[Stored records]

◇ ◇ ◇ ◇ ◇

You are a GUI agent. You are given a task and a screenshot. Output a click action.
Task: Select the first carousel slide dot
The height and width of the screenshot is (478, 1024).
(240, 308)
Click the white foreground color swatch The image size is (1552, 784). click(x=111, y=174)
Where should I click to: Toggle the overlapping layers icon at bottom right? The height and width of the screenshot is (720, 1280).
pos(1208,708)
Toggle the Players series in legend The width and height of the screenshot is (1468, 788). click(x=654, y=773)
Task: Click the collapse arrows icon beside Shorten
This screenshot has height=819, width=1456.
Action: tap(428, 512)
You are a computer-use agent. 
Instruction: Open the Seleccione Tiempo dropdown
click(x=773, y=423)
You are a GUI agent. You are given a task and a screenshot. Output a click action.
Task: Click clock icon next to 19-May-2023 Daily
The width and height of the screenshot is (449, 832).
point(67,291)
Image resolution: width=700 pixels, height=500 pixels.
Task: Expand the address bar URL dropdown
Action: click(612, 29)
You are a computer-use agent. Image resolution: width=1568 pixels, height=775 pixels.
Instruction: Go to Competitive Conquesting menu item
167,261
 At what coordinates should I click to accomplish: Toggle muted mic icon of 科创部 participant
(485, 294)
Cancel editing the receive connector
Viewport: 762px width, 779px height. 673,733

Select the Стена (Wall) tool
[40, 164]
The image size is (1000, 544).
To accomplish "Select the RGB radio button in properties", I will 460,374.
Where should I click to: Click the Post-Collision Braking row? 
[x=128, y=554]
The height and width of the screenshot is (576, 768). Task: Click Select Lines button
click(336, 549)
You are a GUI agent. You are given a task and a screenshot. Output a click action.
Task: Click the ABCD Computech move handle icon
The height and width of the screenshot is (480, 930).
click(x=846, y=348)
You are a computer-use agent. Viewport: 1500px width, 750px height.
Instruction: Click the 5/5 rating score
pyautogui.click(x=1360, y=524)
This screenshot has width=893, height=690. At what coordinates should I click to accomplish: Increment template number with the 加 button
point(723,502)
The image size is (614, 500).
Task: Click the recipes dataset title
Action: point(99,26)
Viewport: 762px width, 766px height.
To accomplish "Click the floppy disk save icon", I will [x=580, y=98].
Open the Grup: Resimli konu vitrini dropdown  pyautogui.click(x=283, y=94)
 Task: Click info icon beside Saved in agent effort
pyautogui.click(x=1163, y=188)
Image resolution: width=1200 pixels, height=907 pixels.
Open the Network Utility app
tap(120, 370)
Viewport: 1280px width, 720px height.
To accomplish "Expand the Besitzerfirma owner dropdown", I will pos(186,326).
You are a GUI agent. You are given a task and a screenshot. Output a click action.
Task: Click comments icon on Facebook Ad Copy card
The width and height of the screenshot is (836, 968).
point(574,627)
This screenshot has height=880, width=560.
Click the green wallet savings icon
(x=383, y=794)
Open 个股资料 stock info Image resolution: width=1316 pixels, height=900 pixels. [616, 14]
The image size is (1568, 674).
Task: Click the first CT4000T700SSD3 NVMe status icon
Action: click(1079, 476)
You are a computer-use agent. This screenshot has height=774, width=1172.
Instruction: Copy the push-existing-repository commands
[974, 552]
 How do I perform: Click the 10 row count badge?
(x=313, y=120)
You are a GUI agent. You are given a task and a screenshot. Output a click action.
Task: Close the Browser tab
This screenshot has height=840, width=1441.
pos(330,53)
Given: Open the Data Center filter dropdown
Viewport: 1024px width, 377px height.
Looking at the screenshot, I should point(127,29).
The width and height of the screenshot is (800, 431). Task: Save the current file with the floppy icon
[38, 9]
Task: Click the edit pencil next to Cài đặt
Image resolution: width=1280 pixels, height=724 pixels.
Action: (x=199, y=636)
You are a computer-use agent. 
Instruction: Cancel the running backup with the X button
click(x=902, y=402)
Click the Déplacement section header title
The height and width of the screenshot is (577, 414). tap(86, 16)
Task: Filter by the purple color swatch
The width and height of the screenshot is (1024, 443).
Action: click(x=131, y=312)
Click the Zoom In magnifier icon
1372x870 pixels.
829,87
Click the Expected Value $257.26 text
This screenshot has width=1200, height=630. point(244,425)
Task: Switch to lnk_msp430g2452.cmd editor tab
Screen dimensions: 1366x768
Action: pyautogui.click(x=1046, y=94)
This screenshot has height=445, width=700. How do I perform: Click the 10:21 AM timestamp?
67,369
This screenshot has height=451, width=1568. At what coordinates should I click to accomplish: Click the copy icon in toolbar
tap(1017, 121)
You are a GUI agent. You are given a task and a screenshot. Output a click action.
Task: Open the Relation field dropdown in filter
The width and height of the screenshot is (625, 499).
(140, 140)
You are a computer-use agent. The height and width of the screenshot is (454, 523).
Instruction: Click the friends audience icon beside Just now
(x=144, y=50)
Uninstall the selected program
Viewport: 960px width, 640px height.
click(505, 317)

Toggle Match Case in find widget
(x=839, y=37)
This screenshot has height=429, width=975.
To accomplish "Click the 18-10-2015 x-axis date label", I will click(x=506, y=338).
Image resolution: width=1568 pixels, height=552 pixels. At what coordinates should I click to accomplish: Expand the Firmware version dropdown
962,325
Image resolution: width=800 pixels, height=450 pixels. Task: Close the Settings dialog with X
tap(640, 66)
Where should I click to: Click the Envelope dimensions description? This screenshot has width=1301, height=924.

◇ ◇ ◇ ◇ ◇

» **Work request**: Every line above should be reproduced precisely.

» **Finished task**:
You are a GUI agent. You are given a task and a screenshot. Output a click action.
Task: Select the first carousel slide dot
The height and width of the screenshot is (478, 1024).
(240, 308)
Click the white foreground color swatch The image size is (1552, 784). click(x=111, y=174)
Where should I click to: Toggle the overlapping layers icon at bottom right? The height and width of the screenshot is (720, 1280).
pos(1208,708)
Toggle the Players series in legend The width and height of the screenshot is (1468, 788). click(x=654, y=773)
Task: Click the collapse arrows icon beside Shorten
This screenshot has height=819, width=1456.
Action: tap(428, 512)
You are a computer-use agent. 
Instruction: Open the Seleccione Tiempo dropdown
click(x=773, y=423)
You are a GUI agent. You are given a task and a screenshot. Output a click action.
Task: Click clock icon next to 19-May-2023 Daily
The width and height of the screenshot is (449, 832).
point(67,291)
Image resolution: width=700 pixels, height=500 pixels.
Task: Expand the address bar URL dropdown
Action: click(612, 29)
You are a computer-use agent. Image resolution: width=1568 pixels, height=775 pixels.
Instruction: Go to Competitive Conquesting menu item
167,261
 At what coordinates should I click to accomplish: Toggle muted mic icon of 科创部 participant
(485, 294)
Cancel editing the receive connector
Viewport: 762px width, 779px height. 673,733

Select the Стена (Wall) tool
[40, 164]
The image size is (1000, 544).
To accomplish "Select the RGB radio button in properties", I will 460,374.
Where should I click to: Click the Post-Collision Braking row? 
[x=128, y=554]
The height and width of the screenshot is (576, 768). Task: Click Select Lines button
click(336, 549)
You are a GUI agent. You are given a task and a screenshot. Output a click action.
Task: Click the ABCD Computech move handle icon
The height and width of the screenshot is (480, 930).
click(x=846, y=348)
You are a computer-use agent. Viewport: 1500px width, 750px height.
Instruction: Click the 5/5 rating score
pyautogui.click(x=1360, y=524)
This screenshot has width=893, height=690. At what coordinates should I click to accomplish: Increment template number with the 加 button
point(723,502)
The image size is (614, 500).
Task: Click the recipes dataset title
Action: point(99,26)
Viewport: 762px width, 766px height.
To accomplish "Click the floppy disk save icon", I will [x=580, y=98].
Open the Grup: Resimli konu vitrini dropdown  pyautogui.click(x=283, y=94)
 Task: Click info icon beside Saved in agent effort
pyautogui.click(x=1163, y=188)
Image resolution: width=1200 pixels, height=907 pixels.
Open the Network Utility app
tap(120, 370)
Viewport: 1280px width, 720px height.
To accomplish "Expand the Besitzerfirma owner dropdown", I will pos(186,326).
You are a GUI agent. You are given a task and a screenshot. Output a click action.
Task: Click comments icon on Facebook Ad Copy card
The width and height of the screenshot is (836, 968).
point(574,627)
This screenshot has height=880, width=560.
Click the green wallet savings icon
(x=383, y=794)
Open 个股资料 stock info Image resolution: width=1316 pixels, height=900 pixels. [616, 14]
The image size is (1568, 674).
Task: Click the first CT4000T700SSD3 NVMe status icon
Action: click(1079, 476)
You are a computer-use agent. This screenshot has height=774, width=1172.
Instruction: Copy the push-existing-repository commands
[974, 552]
 How do I perform: Click the 10 row count badge?
(x=313, y=120)
You are a GUI agent. You are given a task and a screenshot. Output a click action.
Task: Close the Browser tab
This screenshot has height=840, width=1441.
pos(330,53)
Given: Open the Data Center filter dropdown
Viewport: 1024px width, 377px height.
Looking at the screenshot, I should point(127,29).
The width and height of the screenshot is (800, 431). Task: Save the current file with the floppy icon
[38, 9]
Task: Click the edit pencil next to Cài đặt
Image resolution: width=1280 pixels, height=724 pixels.
Action: (x=199, y=636)
You are a computer-use agent. 
Instruction: Cancel the running backup with the X button
click(x=902, y=402)
Click the Déplacement section header title
The height and width of the screenshot is (577, 414). tap(86, 16)
Task: Filter by the purple color swatch
The width and height of the screenshot is (1024, 443).
Action: click(x=131, y=312)
Click the Zoom In magnifier icon
1372x870 pixels.
829,87
Click the Expected Value $257.26 text
This screenshot has width=1200, height=630. point(244,425)
Task: Switch to lnk_msp430g2452.cmd editor tab
Screen dimensions: 1366x768
Action: pyautogui.click(x=1046, y=94)
This screenshot has height=445, width=700. How do I perform: Click the 10:21 AM timestamp?
67,369
This screenshot has height=451, width=1568. At what coordinates should I click to accomplish: Click the copy icon in toolbar
tap(1017, 121)
You are a GUI agent. You are given a task and a screenshot. Output a click action.
Task: Open the Relation field dropdown in filter
The width and height of the screenshot is (625, 499).
(140, 140)
You are a computer-use agent. The height and width of the screenshot is (454, 523).
Instruction: Click the friends audience icon beside Just now
(x=144, y=50)
Uninstall the selected program
Viewport: 960px width, 640px height.
click(505, 317)

Toggle Match Case in find widget
(x=839, y=37)
This screenshot has height=429, width=975.
To accomplish "Click the 18-10-2015 x-axis date label", I will click(x=506, y=338).
Image resolution: width=1568 pixels, height=552 pixels. At what coordinates should I click to accomplish: Expand the Firmware version dropdown
962,325
Image resolution: width=800 pixels, height=450 pixels. Task: Close the Settings dialog with X
tap(640, 66)
Where should I click to: Click the Envelope dimensions description? This screenshot has width=1301, height=924.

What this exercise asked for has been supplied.